● Kurze Aufgabe
Übertrage aus dem folgenden Material nur die Zeilen von der Zeile mit "Open arrival train 460369 link" bis einschließlich der Zeile mit "(x=121, y=95)" in eine JSON-Liste von Zeichenketten, eine Zeichenkette pro Zeile und ohne Leerzeilen. Lass die Bilder in der Antwort weg.
### Material zur Übung
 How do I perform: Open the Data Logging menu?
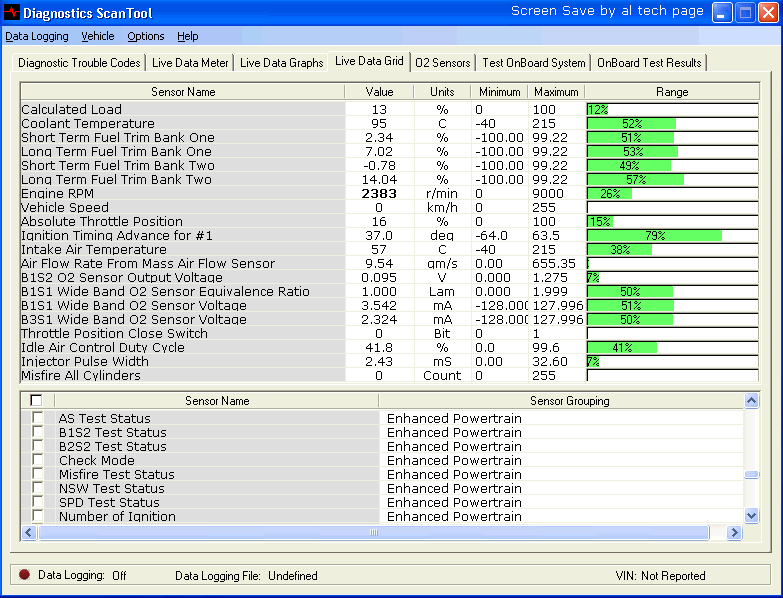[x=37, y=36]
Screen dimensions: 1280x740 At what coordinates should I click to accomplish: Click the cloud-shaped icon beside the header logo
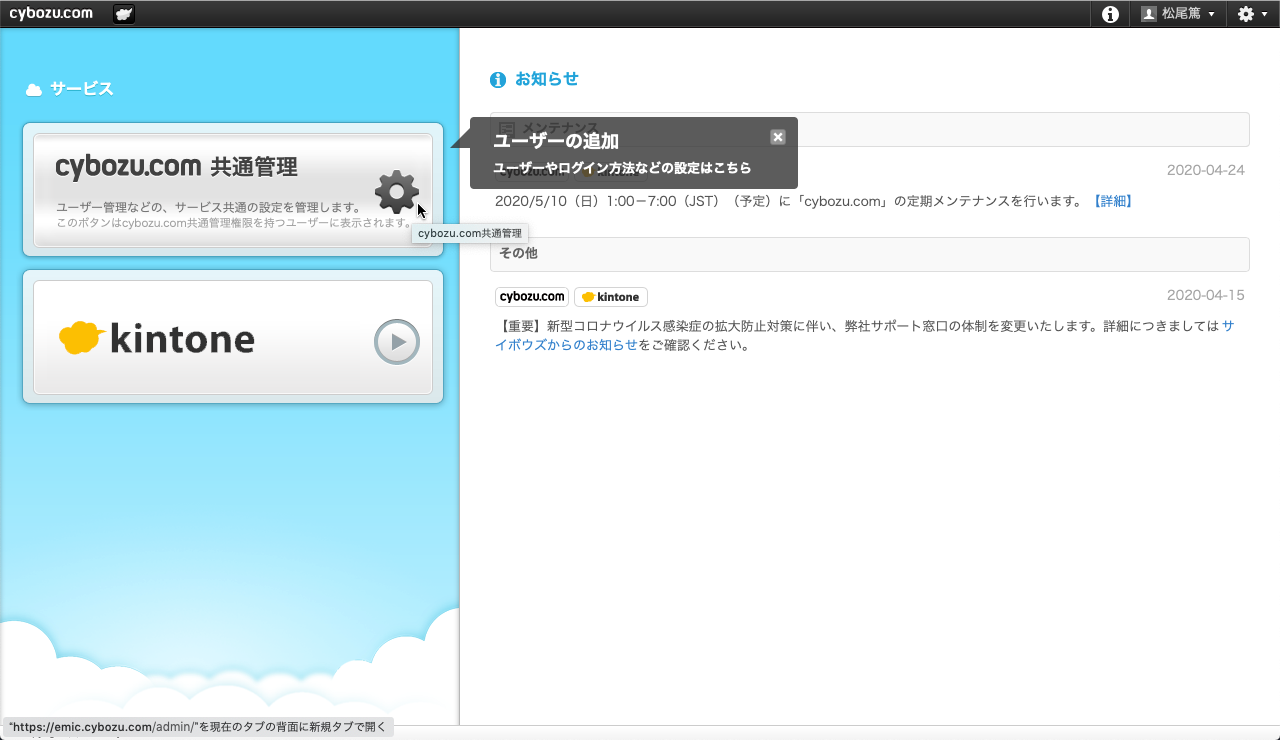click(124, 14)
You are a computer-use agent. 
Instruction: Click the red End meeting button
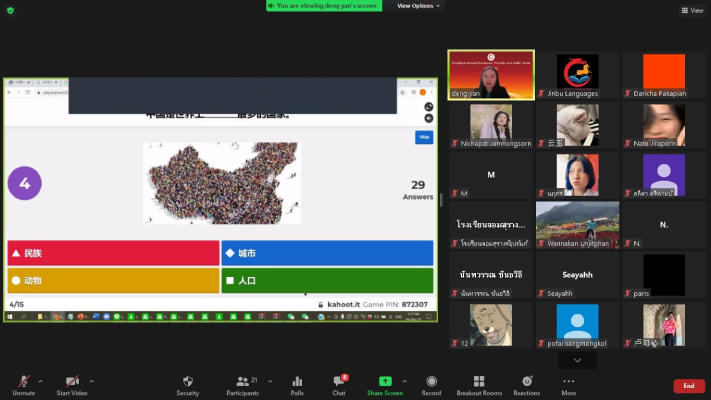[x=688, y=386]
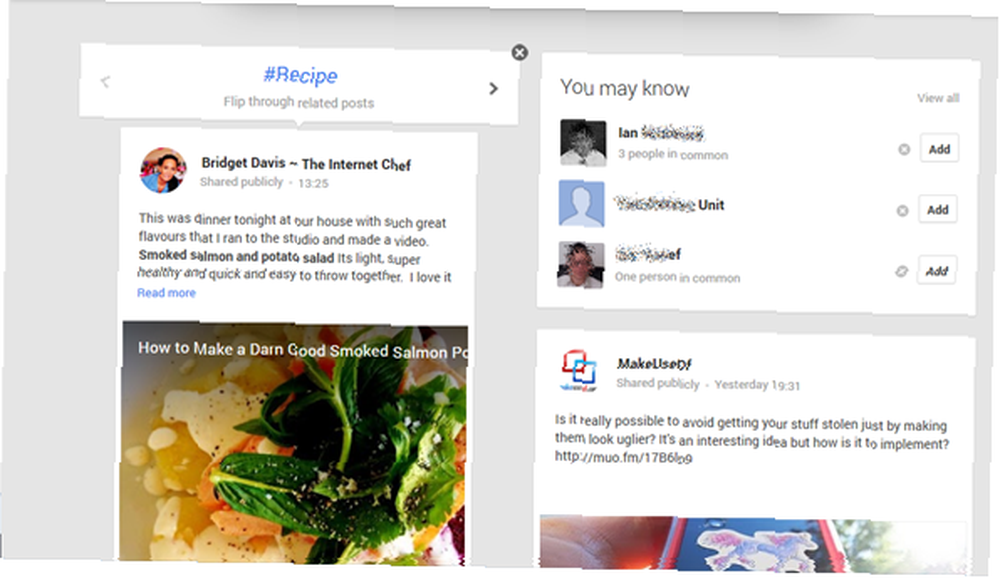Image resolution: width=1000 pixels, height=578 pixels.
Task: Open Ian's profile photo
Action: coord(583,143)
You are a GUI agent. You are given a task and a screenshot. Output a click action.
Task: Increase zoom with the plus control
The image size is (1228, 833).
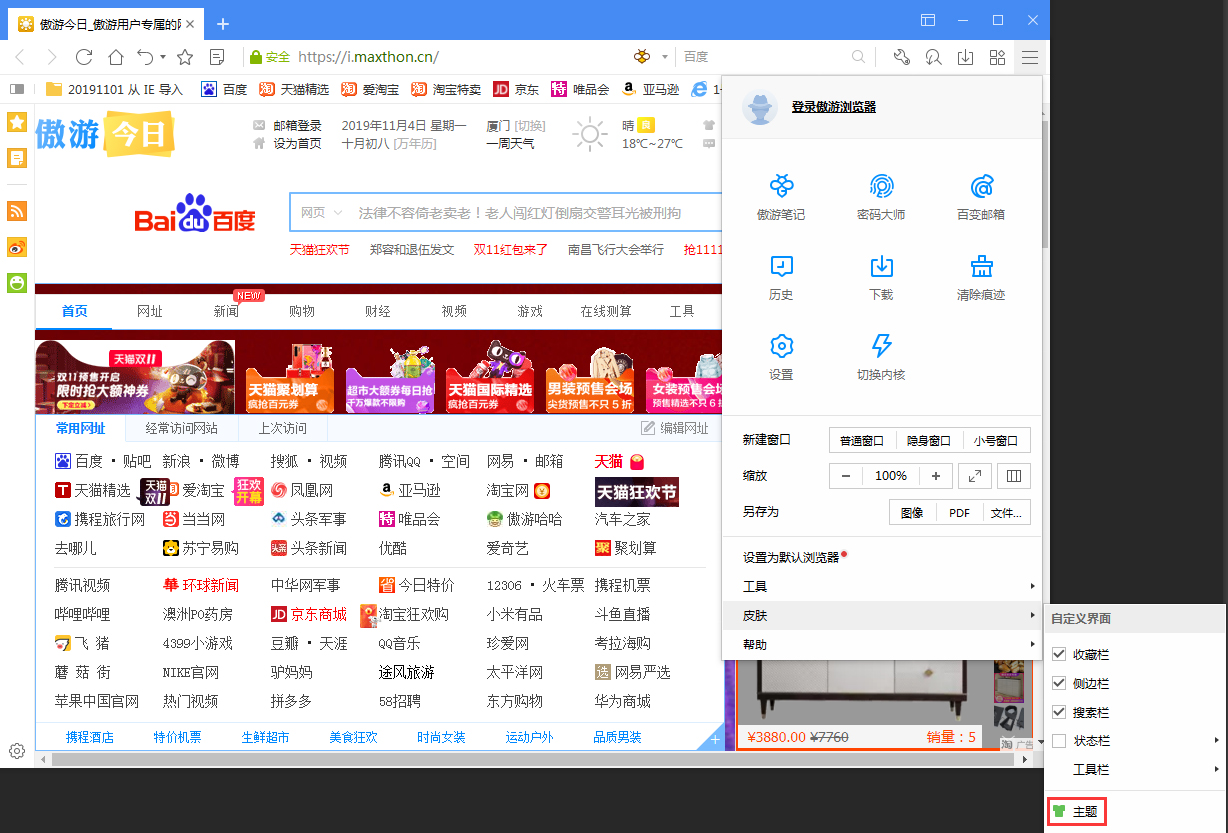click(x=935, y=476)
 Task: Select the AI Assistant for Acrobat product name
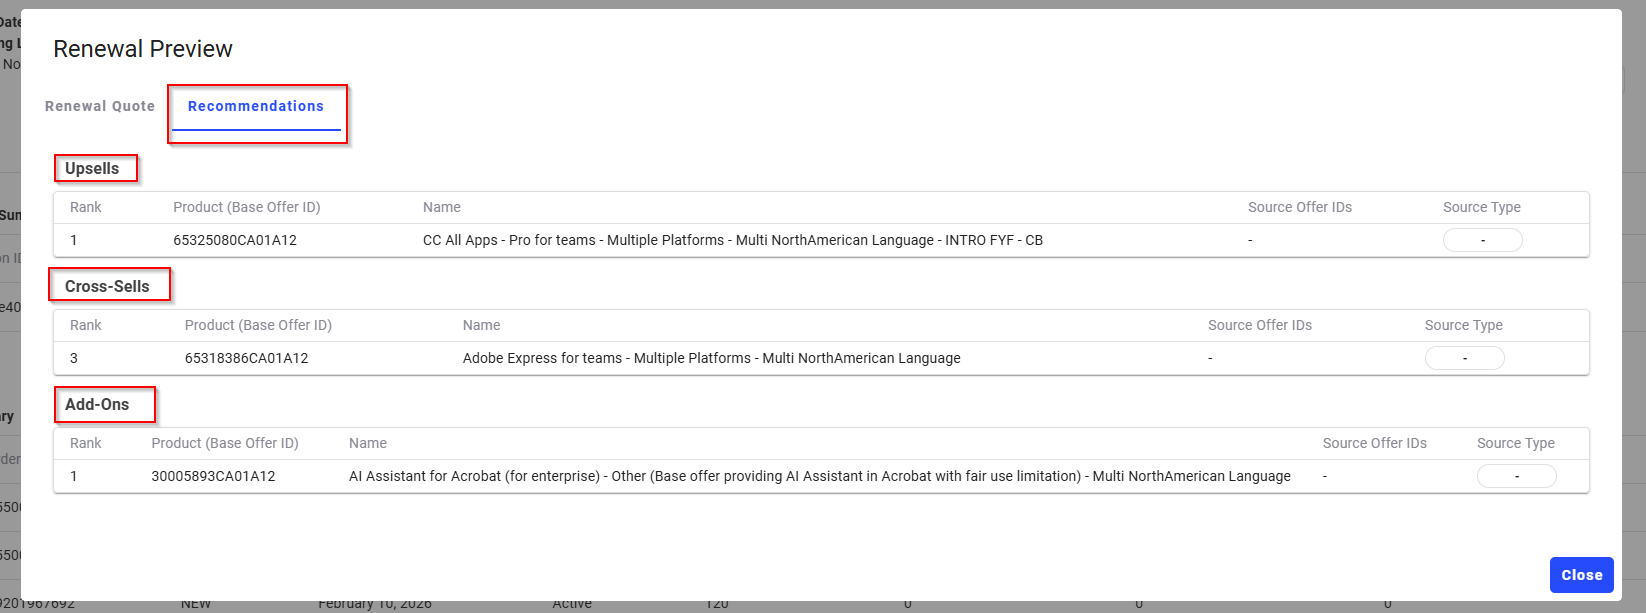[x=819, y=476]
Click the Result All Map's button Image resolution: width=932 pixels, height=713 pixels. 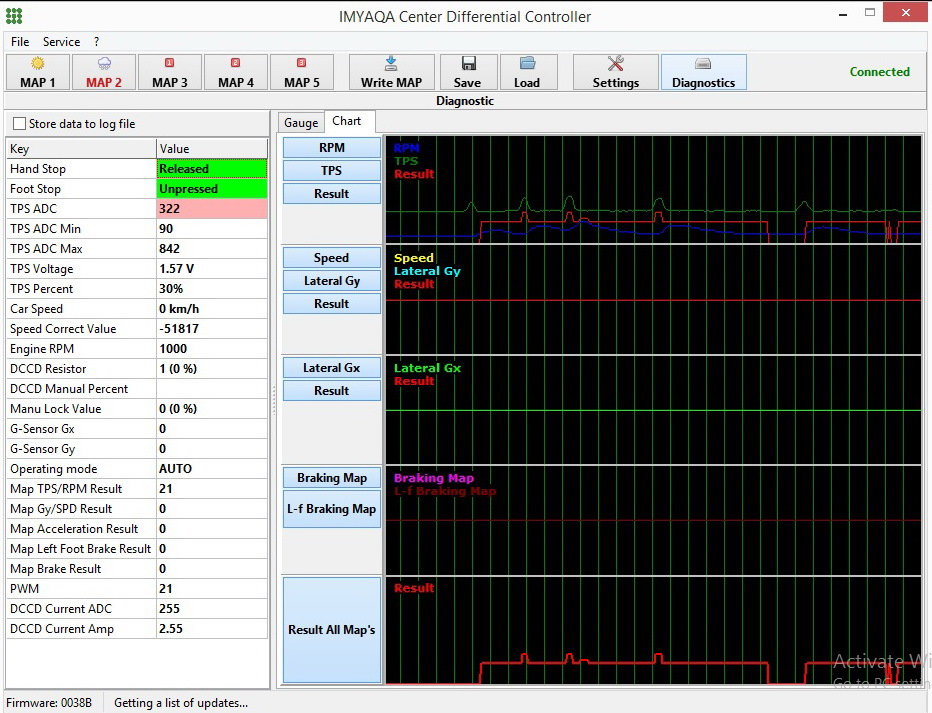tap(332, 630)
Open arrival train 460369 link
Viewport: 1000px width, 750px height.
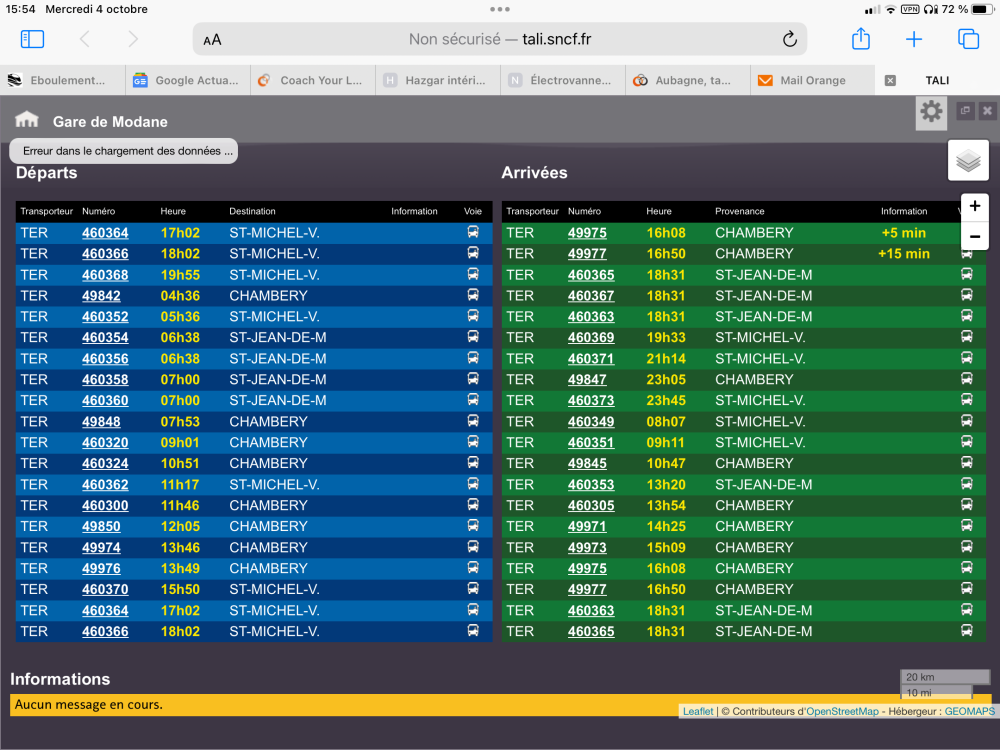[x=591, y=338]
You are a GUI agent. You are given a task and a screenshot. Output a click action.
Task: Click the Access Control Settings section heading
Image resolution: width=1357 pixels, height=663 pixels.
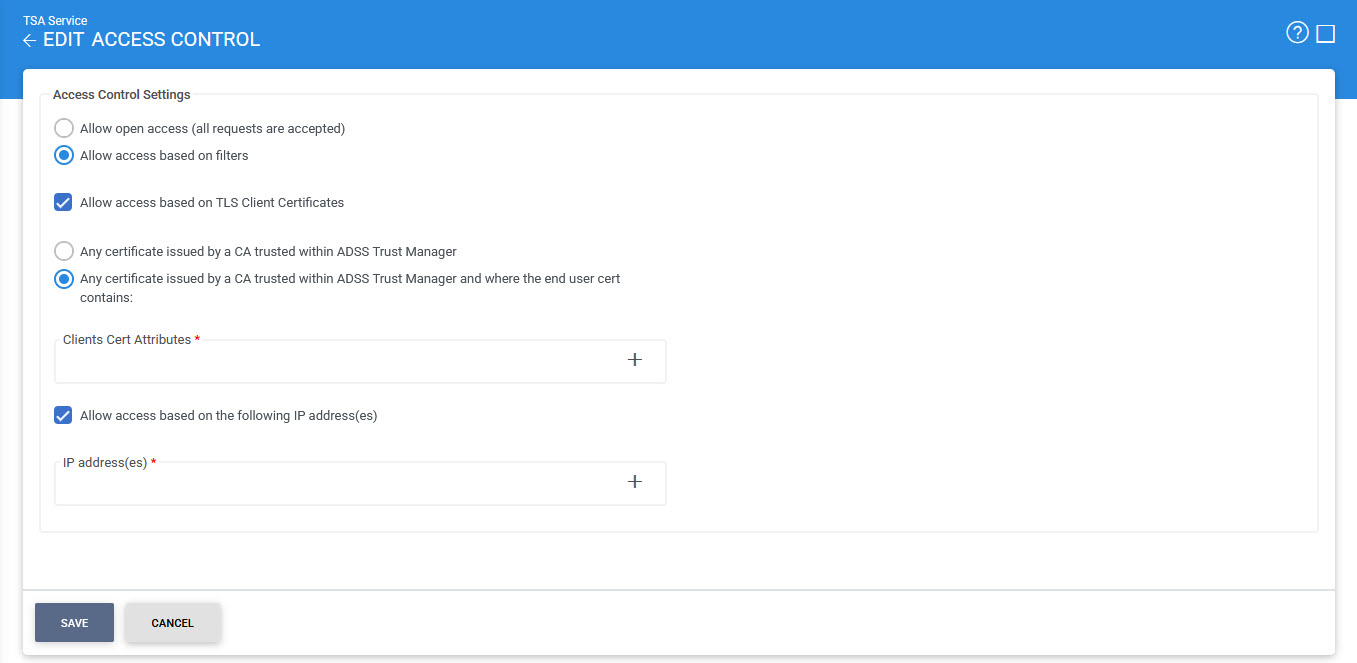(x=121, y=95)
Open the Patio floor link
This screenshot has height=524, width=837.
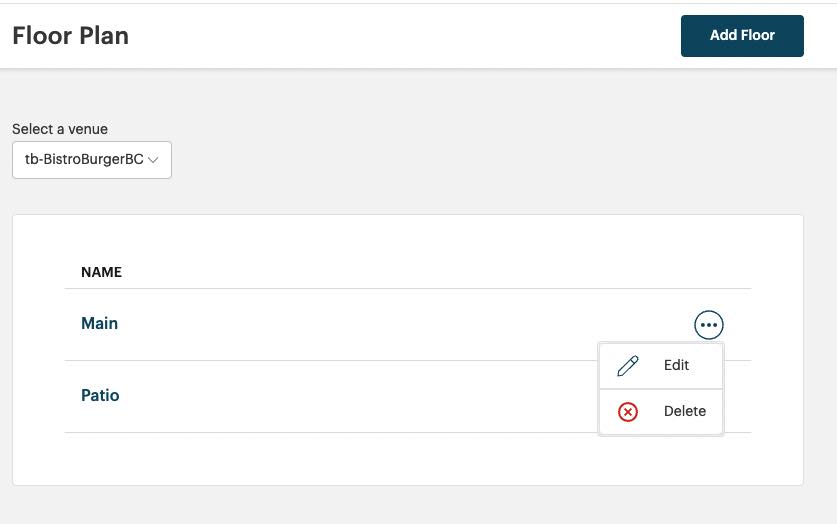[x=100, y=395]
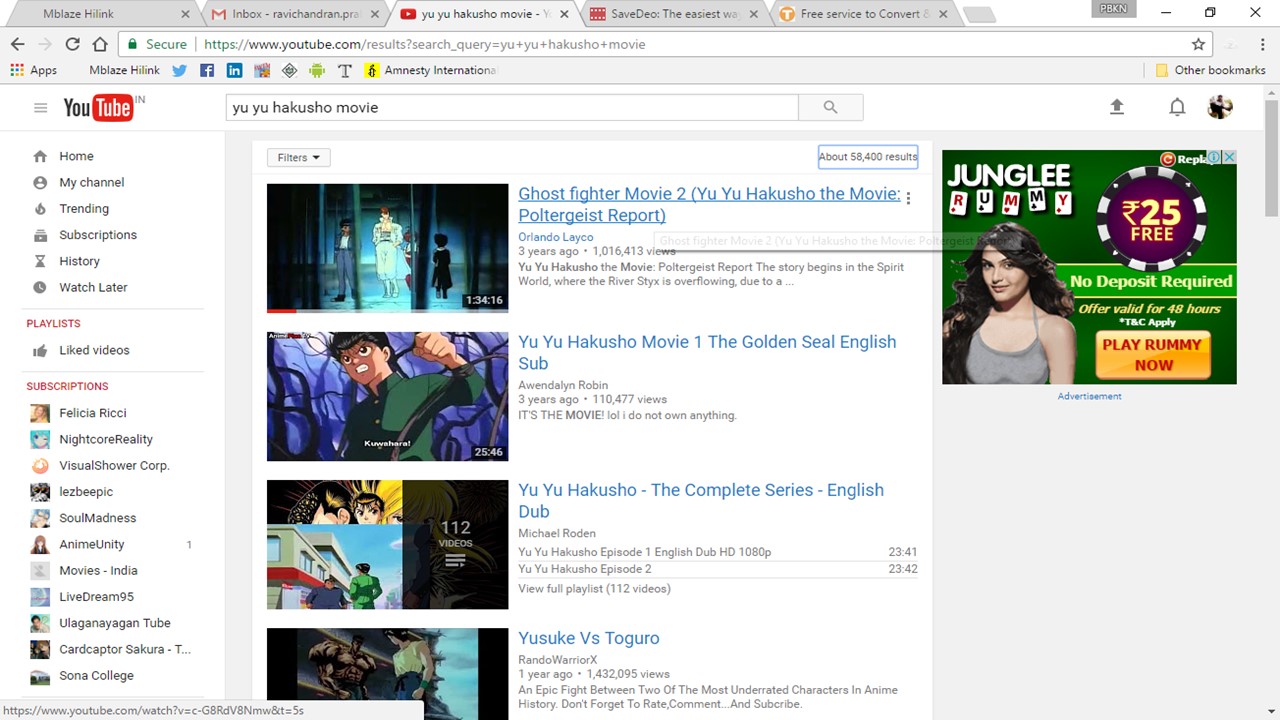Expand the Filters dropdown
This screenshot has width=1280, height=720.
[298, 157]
######
● Ergebnis
[
  "Open arrival train 460369 link",
  "Viewport: 1000px width, 750px height.",
  "[x=591, y=338]",
  "You are a GUI agent. You are given a task and a screenshot. Output a click action.",
  "Task: Click the Access Control Settings section heading",
  "Image resolution: width=1357 pixels, height=663 pixels.",
  "(x=121, y=95)"
]